Moja klasa przygląda mi się gdy idę zaspana, kompletnie inaczej wyglądająca niż na co dzień w szkole. Moje ulubione dresy, trampki, bluzka i kurtka dżinsowa są idealne na wyjazd o 4 nad ranem. Połowa ludzi opiera się na sobie i przysypia. Podchodzę do Eleanor i Alany, podczas gdy ta druga stanowi część odsypiającej klasy. Witam się z nimi i wzdycham cicho na kolejnego smsa od mojej mamy, bym koniecznie ją poinformowała jak tylko będziemy w Paryżu. Gdy chowam telefon, mój wzrok przyciąga siedzący na schodach szkoły w takich samych dresach jak ja, bluzie dresowej i swojej ulubionej brudno różowej Beanie, Harry. To chyba telepatia. Podpiera głowę ręką i chyba śpi, bo ma minę totalnie będącego w innym świecie. Minę, którą widzę częściej niż co drugi dzień. Uśmiecham się szeroko.

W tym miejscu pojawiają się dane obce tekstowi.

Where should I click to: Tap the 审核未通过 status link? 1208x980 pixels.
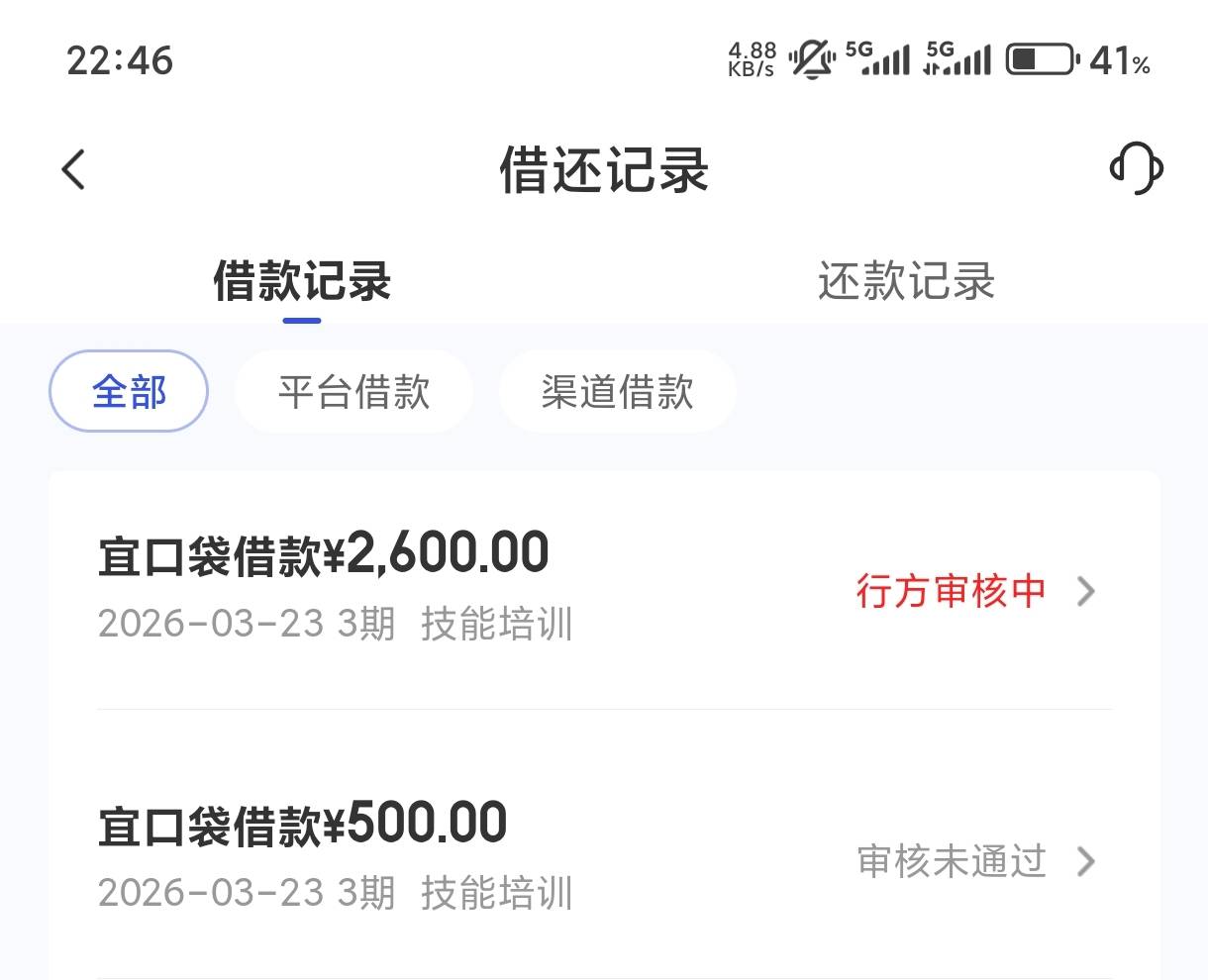[951, 861]
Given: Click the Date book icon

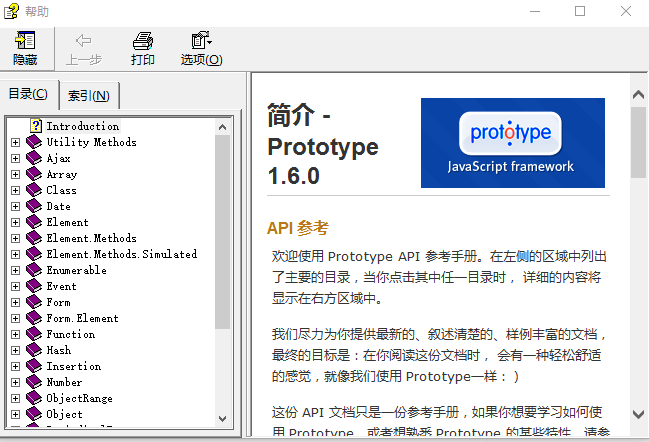Looking at the screenshot, I should pyautogui.click(x=35, y=206).
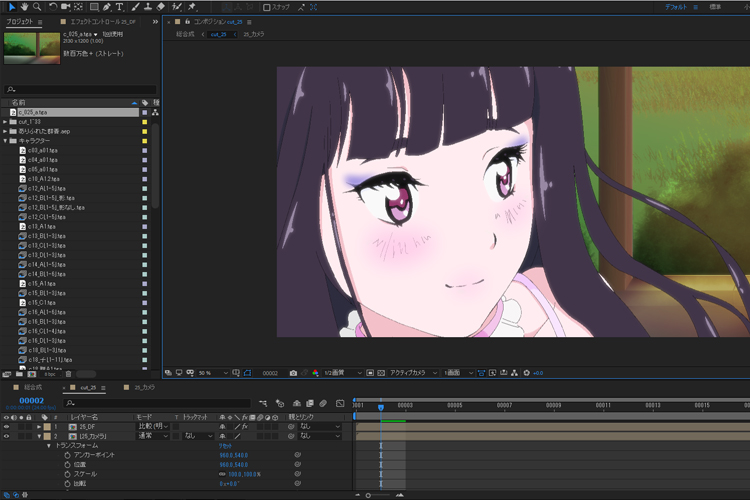Click the yellow label swatch of ありふれた群青.aep
Image resolution: width=750 pixels, height=500 pixels.
click(145, 131)
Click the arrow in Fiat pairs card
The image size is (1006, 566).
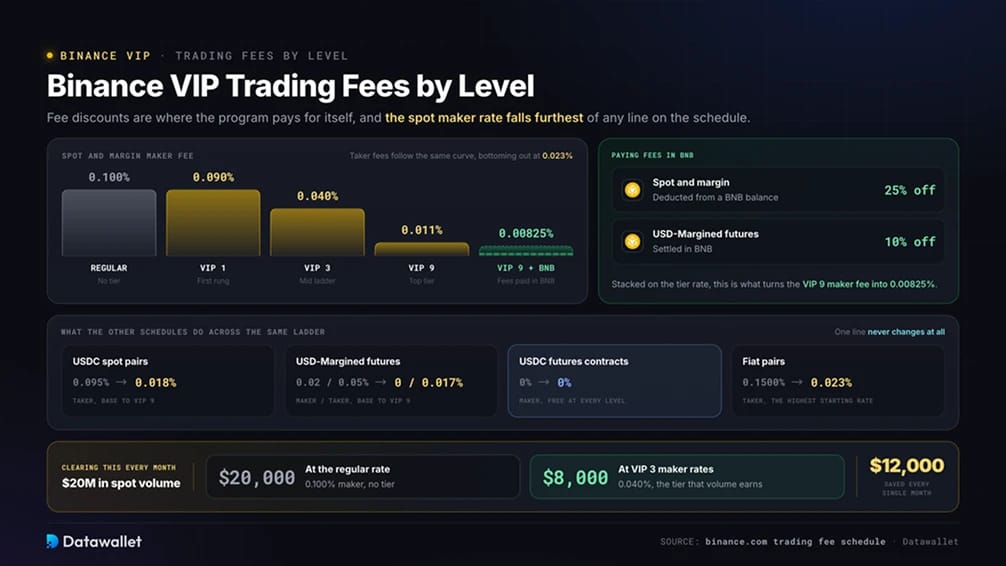point(797,382)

-Pamiętacie, czy dziś jak dolecimy mamy jakieś wykłady?- pyta nas Alana z zamkniętymi oczami.

-Tak... Niestety, to głupota powinniśmy mieć chociaż trochę czasu, żeby przekimać.- mówi Eleanor.

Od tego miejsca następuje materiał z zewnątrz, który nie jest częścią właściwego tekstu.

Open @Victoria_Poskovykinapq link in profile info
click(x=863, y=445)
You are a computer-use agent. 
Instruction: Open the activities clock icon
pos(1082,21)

-Święte słowa.- mówi Alana i momentalnie na parking szkoły wjeżdża autobus, który ma nas zawieźć na lotnisko. Clice prosi nas o zajęcie miejsc, dogaduje się z kierowcą i wsiadamy. Widzę, jak Mike budzi Harry'ego i on naprawdę się budzi. Patrzę na niego z uśmiechem i gdy mnie zauważa także szeroko się uśmiecha. Dziewczyny idą przodem, reszta klasy za nimi i ja czekam na niego, aż podniesie się z murowanych schodów.

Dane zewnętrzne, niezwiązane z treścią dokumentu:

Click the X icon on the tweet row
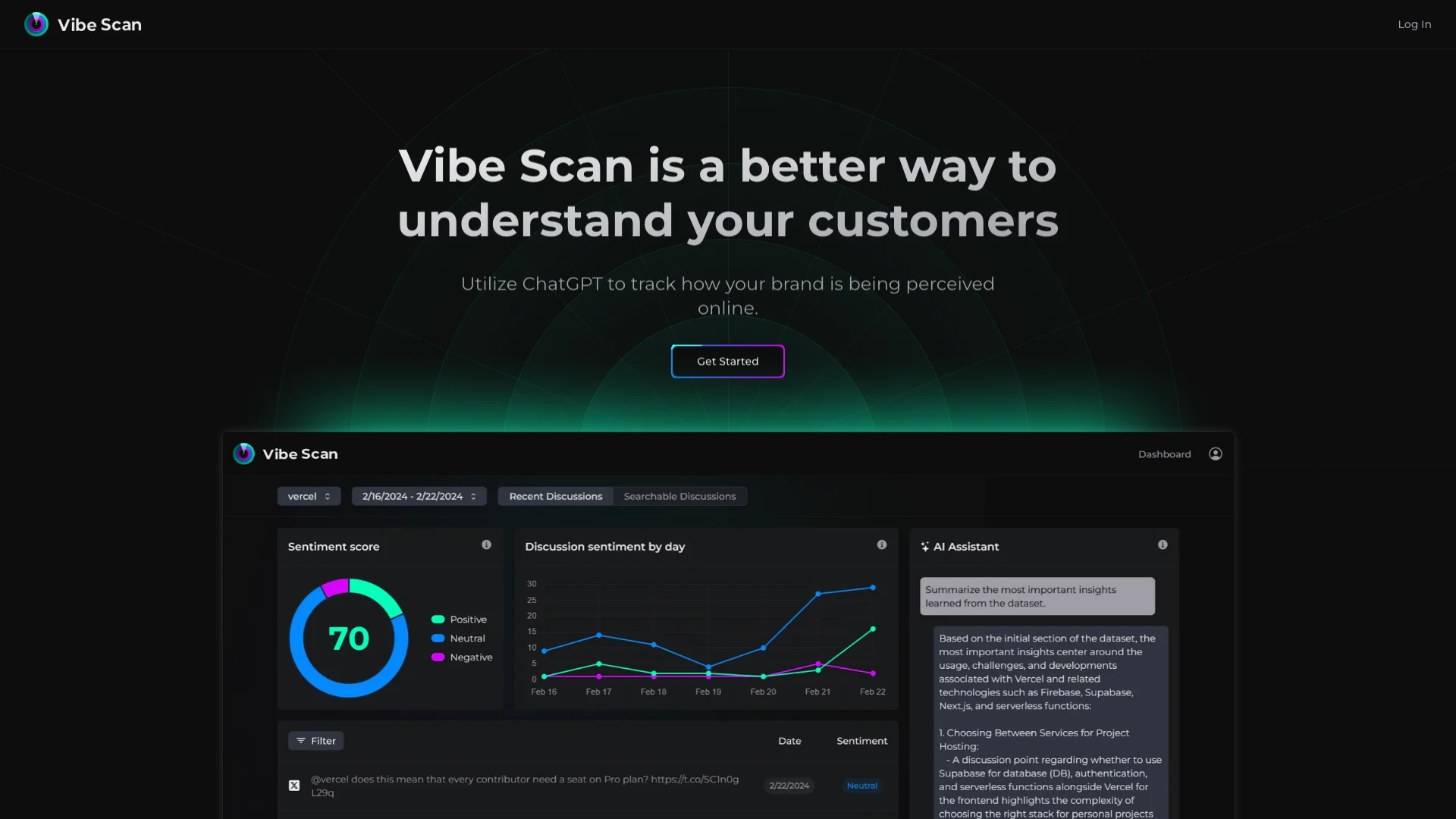 pos(294,785)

-Cześć Piękna...- mów zachrypniętym głosem i daje mi buziaka w czoło.

-Cześć śpioszku mój... Naprawdę tu zasnąłeś?- pytam go, na co on uśmiecha się i zabiera mi rączkę od mojej walizki i prowadzi ją.

-Spałem w taksówce, kierowca mnie budził, teraz tu, pewnie zaraz w autobusie znów zasnę i potem wreszcie w samolocie.- mówi do mnie, na co chichoczę.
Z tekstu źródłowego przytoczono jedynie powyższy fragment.